> _Exercise requirements_
From the line below that contains "You are a computer-use agent. The height" to the line that contains "agent. This screenshot has height=819, width=1456.", repeat every line exactly, both ends included, and nothing else.

Data excerpts:
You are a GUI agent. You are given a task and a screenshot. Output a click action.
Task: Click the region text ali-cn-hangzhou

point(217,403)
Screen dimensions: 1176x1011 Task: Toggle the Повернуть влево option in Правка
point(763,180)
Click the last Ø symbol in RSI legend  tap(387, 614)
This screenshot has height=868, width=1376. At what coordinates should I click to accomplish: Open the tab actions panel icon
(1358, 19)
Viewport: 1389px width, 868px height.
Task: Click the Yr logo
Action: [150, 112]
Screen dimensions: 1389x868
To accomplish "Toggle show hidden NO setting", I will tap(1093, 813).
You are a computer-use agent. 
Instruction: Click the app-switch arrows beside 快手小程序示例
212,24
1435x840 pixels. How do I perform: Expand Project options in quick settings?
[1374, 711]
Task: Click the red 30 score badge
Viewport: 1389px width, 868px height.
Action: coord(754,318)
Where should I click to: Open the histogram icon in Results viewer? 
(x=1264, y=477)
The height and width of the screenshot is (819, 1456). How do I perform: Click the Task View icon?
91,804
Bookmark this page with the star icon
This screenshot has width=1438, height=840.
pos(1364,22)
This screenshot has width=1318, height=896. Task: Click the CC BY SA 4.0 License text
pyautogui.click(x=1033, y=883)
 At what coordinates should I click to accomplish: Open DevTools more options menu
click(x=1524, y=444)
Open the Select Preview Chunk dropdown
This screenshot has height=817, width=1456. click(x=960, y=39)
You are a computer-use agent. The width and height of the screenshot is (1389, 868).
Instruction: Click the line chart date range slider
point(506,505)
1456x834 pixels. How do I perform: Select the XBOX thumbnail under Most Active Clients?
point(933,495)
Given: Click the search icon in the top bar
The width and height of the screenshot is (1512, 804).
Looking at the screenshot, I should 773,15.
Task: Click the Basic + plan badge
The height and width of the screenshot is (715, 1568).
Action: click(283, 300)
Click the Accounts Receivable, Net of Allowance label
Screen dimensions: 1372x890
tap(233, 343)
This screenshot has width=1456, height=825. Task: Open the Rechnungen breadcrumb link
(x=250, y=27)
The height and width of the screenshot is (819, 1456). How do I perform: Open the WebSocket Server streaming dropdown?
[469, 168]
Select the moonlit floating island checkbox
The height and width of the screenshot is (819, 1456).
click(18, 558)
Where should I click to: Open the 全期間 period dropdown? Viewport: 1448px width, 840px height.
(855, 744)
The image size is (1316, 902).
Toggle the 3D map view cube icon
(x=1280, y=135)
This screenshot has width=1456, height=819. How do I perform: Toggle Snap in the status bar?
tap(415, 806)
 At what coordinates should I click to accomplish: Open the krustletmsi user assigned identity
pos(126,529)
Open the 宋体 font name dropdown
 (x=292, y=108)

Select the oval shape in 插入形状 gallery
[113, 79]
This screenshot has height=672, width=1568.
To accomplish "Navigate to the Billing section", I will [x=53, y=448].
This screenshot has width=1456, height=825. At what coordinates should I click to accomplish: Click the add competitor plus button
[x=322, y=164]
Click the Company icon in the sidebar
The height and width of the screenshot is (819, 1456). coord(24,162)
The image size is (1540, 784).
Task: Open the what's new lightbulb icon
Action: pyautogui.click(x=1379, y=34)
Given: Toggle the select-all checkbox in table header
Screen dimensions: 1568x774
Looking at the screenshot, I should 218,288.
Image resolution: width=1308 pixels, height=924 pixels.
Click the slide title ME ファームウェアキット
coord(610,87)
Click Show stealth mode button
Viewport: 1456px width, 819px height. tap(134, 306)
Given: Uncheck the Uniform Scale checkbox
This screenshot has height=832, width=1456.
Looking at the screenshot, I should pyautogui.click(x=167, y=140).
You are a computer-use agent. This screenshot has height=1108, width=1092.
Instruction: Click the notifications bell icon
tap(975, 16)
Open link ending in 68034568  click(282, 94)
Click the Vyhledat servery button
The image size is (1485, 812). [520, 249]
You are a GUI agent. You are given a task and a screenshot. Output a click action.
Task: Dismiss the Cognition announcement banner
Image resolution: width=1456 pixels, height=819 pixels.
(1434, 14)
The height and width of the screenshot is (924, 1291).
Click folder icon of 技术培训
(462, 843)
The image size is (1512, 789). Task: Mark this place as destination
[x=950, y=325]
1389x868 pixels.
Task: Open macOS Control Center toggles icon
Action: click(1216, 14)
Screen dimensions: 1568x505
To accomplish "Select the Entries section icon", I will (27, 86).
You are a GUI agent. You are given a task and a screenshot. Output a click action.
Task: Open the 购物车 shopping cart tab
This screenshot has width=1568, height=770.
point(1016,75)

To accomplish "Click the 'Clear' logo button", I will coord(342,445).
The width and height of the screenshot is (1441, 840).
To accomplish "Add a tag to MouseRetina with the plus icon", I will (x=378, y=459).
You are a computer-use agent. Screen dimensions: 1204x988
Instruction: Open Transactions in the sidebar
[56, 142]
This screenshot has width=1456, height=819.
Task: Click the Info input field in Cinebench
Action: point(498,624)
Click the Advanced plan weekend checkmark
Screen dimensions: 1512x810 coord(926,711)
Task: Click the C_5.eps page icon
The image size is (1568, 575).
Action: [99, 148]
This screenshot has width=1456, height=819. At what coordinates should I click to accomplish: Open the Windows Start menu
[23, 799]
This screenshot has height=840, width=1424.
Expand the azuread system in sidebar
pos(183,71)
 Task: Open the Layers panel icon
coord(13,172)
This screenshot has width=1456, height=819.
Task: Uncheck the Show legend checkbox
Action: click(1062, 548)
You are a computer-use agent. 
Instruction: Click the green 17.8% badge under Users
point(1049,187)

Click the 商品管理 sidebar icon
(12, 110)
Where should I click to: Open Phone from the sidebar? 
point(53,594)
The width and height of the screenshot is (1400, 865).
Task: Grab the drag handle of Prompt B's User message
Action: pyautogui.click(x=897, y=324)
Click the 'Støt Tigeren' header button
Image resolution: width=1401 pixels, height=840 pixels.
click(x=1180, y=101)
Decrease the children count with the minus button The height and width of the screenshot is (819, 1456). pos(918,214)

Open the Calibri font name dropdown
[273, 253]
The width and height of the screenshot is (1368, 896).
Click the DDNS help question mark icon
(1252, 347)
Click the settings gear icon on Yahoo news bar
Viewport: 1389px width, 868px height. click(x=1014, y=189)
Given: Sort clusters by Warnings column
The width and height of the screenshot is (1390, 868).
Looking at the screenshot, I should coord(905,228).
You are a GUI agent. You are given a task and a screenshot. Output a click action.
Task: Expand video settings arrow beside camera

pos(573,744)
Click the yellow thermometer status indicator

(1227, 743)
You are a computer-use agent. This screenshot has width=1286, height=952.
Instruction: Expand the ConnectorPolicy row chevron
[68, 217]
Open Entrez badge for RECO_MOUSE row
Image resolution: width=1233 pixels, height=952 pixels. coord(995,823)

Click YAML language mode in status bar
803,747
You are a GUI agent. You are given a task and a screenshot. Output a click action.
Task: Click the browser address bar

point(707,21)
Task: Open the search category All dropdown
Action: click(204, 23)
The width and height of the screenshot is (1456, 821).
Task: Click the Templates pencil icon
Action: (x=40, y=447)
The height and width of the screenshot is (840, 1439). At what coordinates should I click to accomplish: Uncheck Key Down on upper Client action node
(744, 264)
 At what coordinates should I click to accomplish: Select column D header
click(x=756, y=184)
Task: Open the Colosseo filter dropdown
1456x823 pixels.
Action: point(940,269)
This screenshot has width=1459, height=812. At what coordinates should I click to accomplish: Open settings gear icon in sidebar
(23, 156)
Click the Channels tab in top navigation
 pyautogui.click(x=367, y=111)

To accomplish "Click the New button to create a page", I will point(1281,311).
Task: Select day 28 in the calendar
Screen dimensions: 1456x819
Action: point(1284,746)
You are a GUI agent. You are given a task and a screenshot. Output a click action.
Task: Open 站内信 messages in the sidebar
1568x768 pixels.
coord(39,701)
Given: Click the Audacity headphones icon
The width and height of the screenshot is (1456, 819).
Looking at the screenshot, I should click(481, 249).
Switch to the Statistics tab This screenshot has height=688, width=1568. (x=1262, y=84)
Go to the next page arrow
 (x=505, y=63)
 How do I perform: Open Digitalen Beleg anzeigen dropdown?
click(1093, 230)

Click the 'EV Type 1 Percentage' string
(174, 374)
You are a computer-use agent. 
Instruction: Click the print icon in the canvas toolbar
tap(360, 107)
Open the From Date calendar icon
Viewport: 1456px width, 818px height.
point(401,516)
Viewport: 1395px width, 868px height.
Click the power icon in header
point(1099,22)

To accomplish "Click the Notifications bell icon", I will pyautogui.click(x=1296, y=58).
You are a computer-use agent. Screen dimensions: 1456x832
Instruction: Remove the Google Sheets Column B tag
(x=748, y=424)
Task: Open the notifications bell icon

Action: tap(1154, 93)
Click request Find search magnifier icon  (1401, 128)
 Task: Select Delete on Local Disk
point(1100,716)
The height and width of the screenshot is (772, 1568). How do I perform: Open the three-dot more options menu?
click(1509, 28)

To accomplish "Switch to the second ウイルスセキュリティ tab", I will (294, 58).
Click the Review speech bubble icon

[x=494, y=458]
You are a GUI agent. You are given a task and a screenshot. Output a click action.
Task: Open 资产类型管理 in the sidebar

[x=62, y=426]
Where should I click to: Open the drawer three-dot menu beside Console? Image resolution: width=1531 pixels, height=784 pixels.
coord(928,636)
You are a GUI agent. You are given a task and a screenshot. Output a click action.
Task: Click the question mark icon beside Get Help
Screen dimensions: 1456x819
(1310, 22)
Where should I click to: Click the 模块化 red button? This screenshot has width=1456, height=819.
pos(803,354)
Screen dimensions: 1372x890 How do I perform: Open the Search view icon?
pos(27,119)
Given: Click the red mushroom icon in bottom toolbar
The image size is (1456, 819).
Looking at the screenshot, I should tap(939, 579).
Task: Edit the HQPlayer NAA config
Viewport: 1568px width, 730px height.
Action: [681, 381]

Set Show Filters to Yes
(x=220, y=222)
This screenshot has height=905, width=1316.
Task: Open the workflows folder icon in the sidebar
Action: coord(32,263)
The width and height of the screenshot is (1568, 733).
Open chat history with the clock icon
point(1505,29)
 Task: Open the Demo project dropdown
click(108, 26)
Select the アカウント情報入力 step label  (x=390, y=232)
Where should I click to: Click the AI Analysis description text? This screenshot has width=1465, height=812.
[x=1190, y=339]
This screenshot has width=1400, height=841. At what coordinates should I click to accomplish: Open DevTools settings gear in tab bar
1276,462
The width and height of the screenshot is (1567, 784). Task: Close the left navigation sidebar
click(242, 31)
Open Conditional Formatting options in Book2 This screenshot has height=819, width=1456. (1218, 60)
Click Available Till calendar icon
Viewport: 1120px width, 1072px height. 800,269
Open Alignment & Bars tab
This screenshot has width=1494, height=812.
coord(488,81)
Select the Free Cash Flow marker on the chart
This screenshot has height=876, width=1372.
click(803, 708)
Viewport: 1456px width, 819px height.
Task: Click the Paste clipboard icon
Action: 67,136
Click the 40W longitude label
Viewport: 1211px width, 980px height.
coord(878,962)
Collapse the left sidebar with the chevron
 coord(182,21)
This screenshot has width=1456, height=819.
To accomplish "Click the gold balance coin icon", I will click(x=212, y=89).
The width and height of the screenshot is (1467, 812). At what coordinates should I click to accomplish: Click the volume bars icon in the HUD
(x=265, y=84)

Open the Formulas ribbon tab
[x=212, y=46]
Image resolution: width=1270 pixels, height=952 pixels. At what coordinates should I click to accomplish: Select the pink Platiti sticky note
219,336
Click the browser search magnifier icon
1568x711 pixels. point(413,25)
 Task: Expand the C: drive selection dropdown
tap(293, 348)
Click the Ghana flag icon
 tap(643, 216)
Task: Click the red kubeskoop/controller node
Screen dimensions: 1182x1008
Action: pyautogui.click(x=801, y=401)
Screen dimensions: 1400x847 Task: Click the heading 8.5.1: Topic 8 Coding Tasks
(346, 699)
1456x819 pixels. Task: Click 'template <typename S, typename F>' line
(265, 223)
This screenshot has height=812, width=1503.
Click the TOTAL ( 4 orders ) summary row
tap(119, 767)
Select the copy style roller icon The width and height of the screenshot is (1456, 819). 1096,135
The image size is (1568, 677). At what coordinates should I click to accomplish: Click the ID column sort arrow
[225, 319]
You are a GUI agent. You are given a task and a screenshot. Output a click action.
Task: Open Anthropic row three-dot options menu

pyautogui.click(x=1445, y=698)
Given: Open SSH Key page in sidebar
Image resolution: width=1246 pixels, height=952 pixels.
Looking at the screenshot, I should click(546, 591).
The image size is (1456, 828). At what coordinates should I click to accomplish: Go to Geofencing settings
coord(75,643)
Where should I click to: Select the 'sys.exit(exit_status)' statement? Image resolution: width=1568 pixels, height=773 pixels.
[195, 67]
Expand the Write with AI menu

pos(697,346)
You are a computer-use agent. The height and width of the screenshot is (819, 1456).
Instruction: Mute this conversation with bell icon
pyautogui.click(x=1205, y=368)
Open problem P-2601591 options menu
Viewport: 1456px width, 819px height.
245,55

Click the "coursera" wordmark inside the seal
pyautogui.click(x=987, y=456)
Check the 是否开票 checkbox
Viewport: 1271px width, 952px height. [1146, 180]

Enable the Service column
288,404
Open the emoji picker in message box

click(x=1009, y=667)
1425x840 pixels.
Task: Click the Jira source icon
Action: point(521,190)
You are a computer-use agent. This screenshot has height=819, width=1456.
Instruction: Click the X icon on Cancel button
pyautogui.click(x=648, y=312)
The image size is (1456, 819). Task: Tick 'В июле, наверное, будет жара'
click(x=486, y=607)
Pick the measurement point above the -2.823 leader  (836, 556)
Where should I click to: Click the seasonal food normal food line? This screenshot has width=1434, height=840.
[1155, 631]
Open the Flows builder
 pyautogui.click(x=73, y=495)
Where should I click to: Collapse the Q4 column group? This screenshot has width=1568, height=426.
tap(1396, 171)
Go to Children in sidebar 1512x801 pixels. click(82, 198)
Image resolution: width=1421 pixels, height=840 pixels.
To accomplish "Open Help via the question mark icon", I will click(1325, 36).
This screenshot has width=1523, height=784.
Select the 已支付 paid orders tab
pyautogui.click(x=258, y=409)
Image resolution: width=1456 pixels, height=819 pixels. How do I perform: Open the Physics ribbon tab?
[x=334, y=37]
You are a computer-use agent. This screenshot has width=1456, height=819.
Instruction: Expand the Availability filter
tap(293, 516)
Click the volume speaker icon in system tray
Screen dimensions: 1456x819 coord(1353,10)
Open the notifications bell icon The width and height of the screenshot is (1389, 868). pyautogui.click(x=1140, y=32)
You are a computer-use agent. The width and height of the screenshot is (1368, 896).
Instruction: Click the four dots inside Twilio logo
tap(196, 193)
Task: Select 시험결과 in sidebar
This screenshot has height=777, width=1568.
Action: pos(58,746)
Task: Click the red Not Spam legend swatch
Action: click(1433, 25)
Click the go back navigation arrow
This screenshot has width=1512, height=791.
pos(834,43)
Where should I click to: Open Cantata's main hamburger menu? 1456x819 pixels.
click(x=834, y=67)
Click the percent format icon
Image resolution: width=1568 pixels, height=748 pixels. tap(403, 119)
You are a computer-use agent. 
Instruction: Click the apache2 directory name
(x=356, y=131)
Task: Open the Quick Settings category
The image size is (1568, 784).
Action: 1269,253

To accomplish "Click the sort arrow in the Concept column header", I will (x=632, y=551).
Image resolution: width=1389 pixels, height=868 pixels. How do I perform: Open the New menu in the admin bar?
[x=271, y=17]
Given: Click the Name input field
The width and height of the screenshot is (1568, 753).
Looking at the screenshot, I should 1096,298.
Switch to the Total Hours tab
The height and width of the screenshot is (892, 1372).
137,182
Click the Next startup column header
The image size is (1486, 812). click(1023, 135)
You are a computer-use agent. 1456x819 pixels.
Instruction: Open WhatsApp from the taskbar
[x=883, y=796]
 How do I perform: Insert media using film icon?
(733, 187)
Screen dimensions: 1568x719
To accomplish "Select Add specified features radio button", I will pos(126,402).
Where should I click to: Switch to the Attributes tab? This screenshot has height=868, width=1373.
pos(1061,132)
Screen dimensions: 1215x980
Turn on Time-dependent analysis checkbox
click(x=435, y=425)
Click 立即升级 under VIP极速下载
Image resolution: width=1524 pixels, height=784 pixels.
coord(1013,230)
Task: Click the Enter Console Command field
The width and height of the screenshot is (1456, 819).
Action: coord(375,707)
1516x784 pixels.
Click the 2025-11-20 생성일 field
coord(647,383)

> _Output for this task_
You are a computer-use agent. The height and width of the screenshot is (819, 1456).
Instruction: Mute this conversation with bell icon
pyautogui.click(x=1205, y=368)
Open problem P-2601591 options menu
Viewport: 1456px width, 819px height.
245,55

Click the "coursera" wordmark inside the seal
pyautogui.click(x=987, y=456)
Check the 是否开票 checkbox
Viewport: 1271px width, 952px height. [1146, 180]

Enable the Service column
288,404
Open the emoji picker in message box

click(x=1009, y=667)
1425x840 pixels.
Task: Click the Jira source icon
Action: point(521,190)
You are a computer-use agent. This screenshot has height=819, width=1456.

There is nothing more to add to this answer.